Mayıs ayını, düşmalarının sayısını artırarak geçiren Donald Trump için yaz mevsimi hareketli geçecek. Haziran ayında Kanada'nın Quebec eyaletinde yapılacak G-7 Zirvesi, Temmuz ayındaki NATO Zirvesi ve aynı ay İngiltere'ye yapacağı ziyaret gerek Trans-Atlantik gerek Trans-Pasifik ilişkilerdeki gelişmeler açısından dikkatle izlenecek, vereceği tüm mesajlar gerek ticari gerek askeri çatışma senaryolarının şekillenmesinde rol oynayacak.

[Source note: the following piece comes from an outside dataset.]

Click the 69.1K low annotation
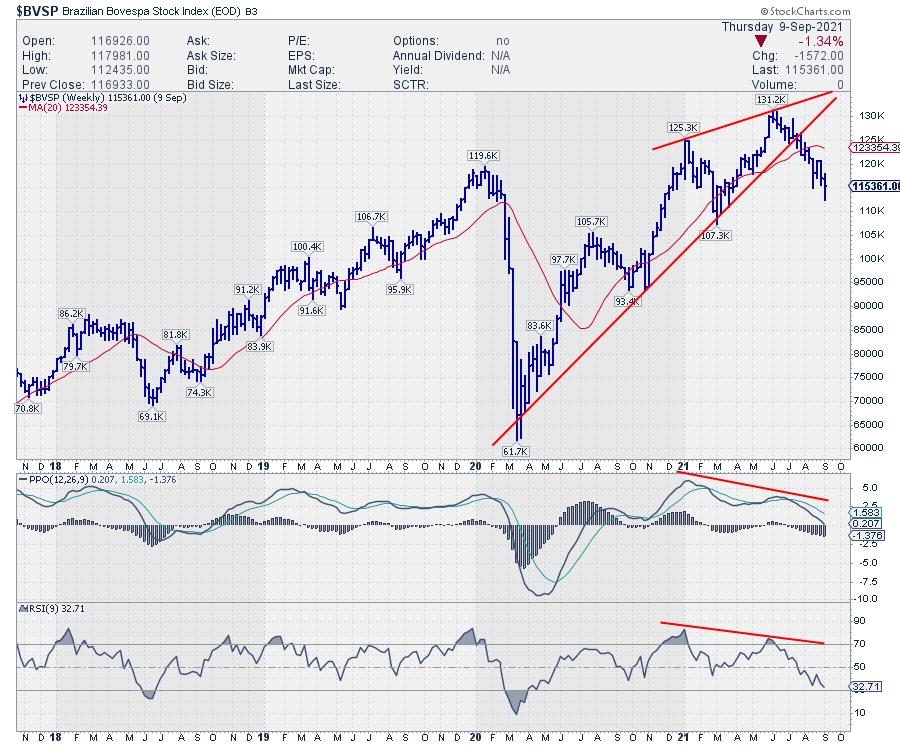click(151, 415)
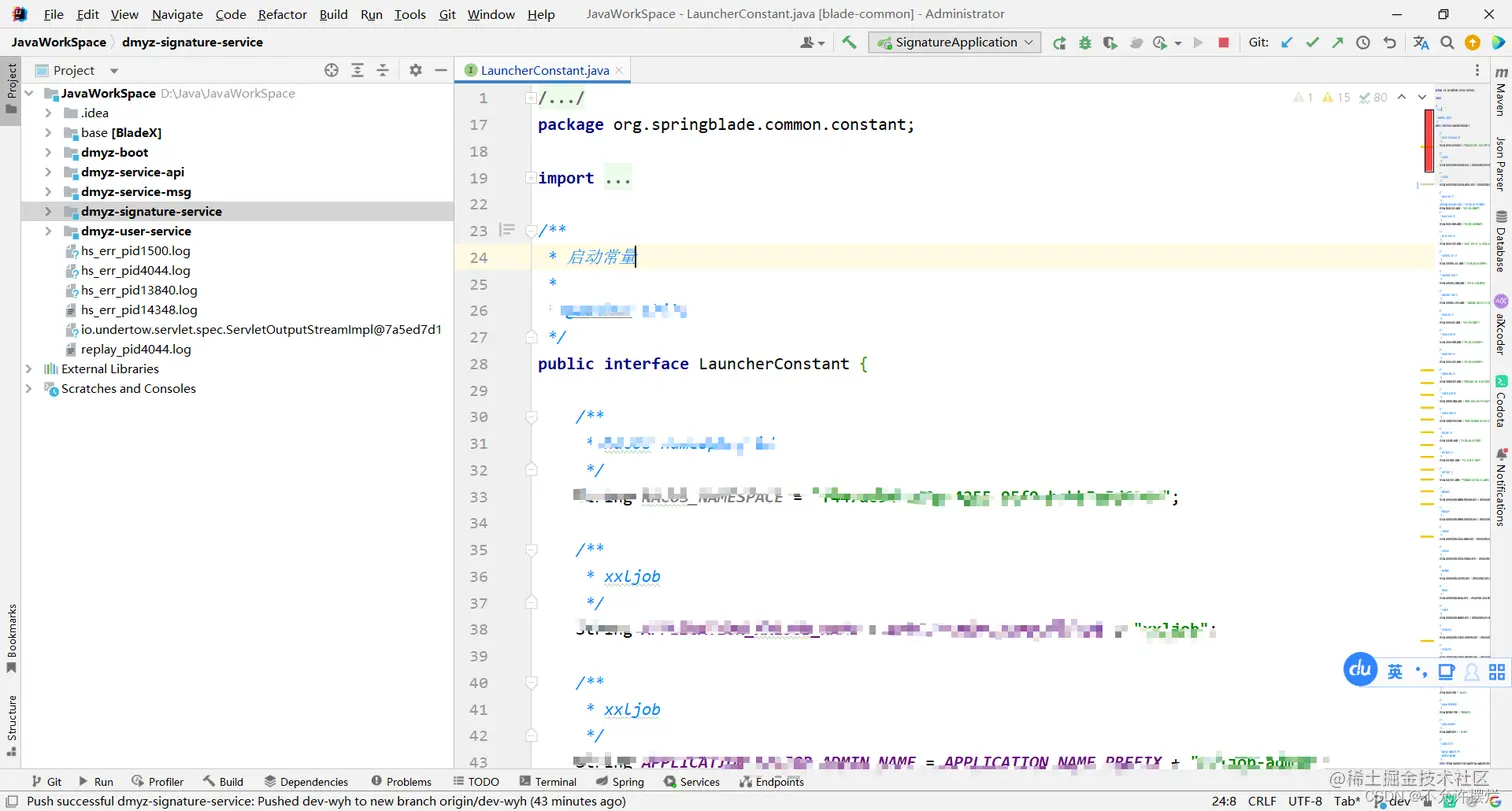This screenshot has width=1512, height=811.
Task: Click the Git Push green arrow
Action: point(1337,43)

NATO ve Avrupa Birliği yapılarında ağır hasara yol açan Donald Trump manevraları, dış politikada, savunma sanayinde ve ticarette kendisine yeni seçenekler oluşturma peşindeki Türkiye için fırsatlar sunmaya da devam ediyor. Cumhurbaşkanı Recep Tayyip Erdoğan'ın bu süreçte yaptığı İngiltere ziyareti, ABD-Rusya bloklaşmasına dayanan jeopolitik baskılardan uzaklaşmak için yeni alan temin ediyor. Türkiye ile İngiltere arasında 5. nesil savaş uçaklarının yapımından, kültürel işbirliği alanlarına kadar varılan anlaşmalar, NATO ve Avrupa Birliği'nin iç buhranlarından uzak kalmalarını sağlayacak bir kapı açabilir. Suriye'de ortaya çıkan ve Soğuk Savaş dönemini andıran bir ABD-Rusya ( kuzey -güney aksı ) küresel paylaşım yaklaşımına karşı, Türkiye'nin merkezinde yer aldığı çatışmayı ve gerilimi değil, ticareti ve paylaşımı hedefleyen Çin ve İngiltere'nin iki ucundan tuttuğu bir doğu-batı aksı Ortadoğu'da İran ve Filistin merkezli yeni savaş arayışlarının da önüne geçebilir.